WO3对Pt/α-Al2O3催化萘深度加氢的促进作用

采用无酸性的α-Al₂O₃为载体，预先沉积WO₃然后浸渍法负载Pt物种，合成了系列Pt-WO₃/α-Al₂O₃催化剂用于萘深度加氢反应，系统地研究了氧化钨物种在萘加氢反应中的作用。通过XRD、Raman、HRTEM、XPS和H₂-TPR技术表征了Pt和WO₃物种在载体表面的分散情况和状态，并利用Py-IR研究了载体负载氧化钨和Pt前后的酸性质变化。在温和的反应条件下（70℃、3 MPa、1 h）Pt-WO₃/α-Al₂O₃催化剂表现出优异的萘深度加氢活性，萘的转化率和十氢萘的选择性均达到100%。结果表明，预先在载体表面引入的WO₃和Pt产生了强相互作用，WO₃提高了Pt物种的分散程度，催化剂的酸性来源于氧化钨物种的引入且和负载量成正比关系。催化剂较强的酸性和较高的Pt分散程度是Pt-WO₃/α-Al₂O₃在低温条件下能够使萘深度加氢的关键因素，对于十氢萘作为储氢介质工艺具有重要的意义。

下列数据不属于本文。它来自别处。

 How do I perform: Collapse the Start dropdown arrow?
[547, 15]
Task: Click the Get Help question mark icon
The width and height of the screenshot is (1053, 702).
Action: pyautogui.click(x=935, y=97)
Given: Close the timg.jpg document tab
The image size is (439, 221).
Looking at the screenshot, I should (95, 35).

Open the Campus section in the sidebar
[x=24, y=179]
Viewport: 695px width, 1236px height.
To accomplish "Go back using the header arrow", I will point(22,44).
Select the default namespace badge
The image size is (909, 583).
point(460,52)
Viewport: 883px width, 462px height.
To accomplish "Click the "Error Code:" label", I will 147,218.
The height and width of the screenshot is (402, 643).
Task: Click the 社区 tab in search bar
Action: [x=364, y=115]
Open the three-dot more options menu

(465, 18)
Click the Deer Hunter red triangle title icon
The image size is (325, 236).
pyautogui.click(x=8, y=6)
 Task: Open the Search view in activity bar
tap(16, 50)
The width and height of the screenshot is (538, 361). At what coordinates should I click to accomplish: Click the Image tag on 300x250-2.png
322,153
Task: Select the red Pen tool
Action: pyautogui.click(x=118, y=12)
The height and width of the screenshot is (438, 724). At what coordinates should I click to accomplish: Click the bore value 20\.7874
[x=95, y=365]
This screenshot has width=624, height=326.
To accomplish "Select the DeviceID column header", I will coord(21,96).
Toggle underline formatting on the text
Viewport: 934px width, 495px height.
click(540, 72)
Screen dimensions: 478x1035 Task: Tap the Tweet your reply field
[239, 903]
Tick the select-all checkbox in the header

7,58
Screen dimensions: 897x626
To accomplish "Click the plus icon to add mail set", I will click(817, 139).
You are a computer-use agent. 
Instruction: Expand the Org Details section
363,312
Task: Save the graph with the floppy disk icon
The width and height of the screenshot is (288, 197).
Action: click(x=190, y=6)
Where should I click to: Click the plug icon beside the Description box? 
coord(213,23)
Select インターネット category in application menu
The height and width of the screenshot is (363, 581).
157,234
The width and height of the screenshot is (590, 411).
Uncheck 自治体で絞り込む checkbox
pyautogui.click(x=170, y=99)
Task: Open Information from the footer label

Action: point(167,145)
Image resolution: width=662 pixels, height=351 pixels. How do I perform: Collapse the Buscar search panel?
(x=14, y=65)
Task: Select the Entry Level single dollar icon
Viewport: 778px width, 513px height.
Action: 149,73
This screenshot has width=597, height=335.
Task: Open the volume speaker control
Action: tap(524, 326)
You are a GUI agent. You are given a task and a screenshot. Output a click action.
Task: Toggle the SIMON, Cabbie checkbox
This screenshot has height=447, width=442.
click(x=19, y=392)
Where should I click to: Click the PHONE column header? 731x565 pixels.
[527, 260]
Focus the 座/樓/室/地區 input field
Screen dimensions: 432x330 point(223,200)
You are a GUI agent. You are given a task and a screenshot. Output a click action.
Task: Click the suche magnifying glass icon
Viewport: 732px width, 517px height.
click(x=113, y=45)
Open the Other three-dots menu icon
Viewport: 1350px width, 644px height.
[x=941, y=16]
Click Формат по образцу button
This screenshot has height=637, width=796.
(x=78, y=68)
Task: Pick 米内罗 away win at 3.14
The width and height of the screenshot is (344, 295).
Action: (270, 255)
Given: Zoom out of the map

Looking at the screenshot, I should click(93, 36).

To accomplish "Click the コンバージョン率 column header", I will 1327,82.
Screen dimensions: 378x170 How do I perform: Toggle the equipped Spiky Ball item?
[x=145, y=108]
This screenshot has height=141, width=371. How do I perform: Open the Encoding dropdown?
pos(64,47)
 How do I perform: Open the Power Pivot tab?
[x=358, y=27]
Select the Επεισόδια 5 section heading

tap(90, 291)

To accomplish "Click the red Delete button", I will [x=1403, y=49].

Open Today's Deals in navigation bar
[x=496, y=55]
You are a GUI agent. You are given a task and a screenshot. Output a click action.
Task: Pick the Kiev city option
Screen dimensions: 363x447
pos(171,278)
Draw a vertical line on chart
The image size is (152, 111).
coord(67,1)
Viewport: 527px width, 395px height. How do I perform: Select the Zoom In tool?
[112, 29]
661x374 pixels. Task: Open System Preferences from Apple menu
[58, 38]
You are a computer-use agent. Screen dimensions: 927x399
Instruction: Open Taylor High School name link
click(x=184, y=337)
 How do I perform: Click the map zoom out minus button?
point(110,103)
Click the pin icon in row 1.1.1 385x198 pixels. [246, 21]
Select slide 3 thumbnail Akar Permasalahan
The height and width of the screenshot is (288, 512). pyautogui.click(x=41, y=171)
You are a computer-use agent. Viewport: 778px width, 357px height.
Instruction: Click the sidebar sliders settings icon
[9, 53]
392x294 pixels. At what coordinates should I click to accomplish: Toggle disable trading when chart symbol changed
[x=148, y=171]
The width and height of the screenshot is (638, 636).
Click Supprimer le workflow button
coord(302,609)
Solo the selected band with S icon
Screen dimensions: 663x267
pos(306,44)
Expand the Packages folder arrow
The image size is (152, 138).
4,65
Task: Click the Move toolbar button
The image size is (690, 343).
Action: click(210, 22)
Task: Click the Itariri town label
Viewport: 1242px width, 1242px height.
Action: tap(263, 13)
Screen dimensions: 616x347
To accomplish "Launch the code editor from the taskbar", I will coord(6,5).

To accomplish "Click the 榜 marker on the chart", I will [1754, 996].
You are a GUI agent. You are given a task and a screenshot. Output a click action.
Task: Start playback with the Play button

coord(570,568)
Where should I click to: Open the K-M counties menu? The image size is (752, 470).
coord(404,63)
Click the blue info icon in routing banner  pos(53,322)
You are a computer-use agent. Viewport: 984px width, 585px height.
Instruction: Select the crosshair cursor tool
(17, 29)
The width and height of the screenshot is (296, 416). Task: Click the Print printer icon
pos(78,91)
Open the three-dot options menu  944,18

Promotion of WO3 species on Pt/α-Al2O3 for the deep hydrogenation of naphthalene

Pt-WO₃/α-Al₂O₃ catalysts were prepared with sequential impregnation of WO₃ and then Pt in α-Al₂O₃ supports without acid sites. The as-prepared were investigated the promotion of WO₃ catalysts in the reaction of hydrogenation of naphthene at mild reaction conditions. XRD, Raman, HRTEM, XPS, and H₂-TPR analyses reveal the basic structure and distribution of Pt and WO₃ species. Py-IR analyses reveal that the changing of acid sites after loading Pt and WO₃ species. Pt-WO₃/α-Al₂O₃ catalysts have shown excellent catalytic performance for the hydrogenation of naphthalene to decalin at mild reaction conditions (70℃, 3 MPa, 1 h) with the conversion and selectivity of decalin are 100%. Combined with the characterization and catalytic performance, the pre-introduced Pt and WO₃ species caused the strong interaction between Pd sites and WO₃ and the efficient distribution of Pt by WO₃ species. The strong acidity of the catalyst and the high degree of Pt dispersion are the key factors for the deep hydrogenation of naphthalene by Pt-WO₃/α-Al₂O₃ under low temperature conditions, which is of great significance for the process of decalin as a hydrogen storage medium.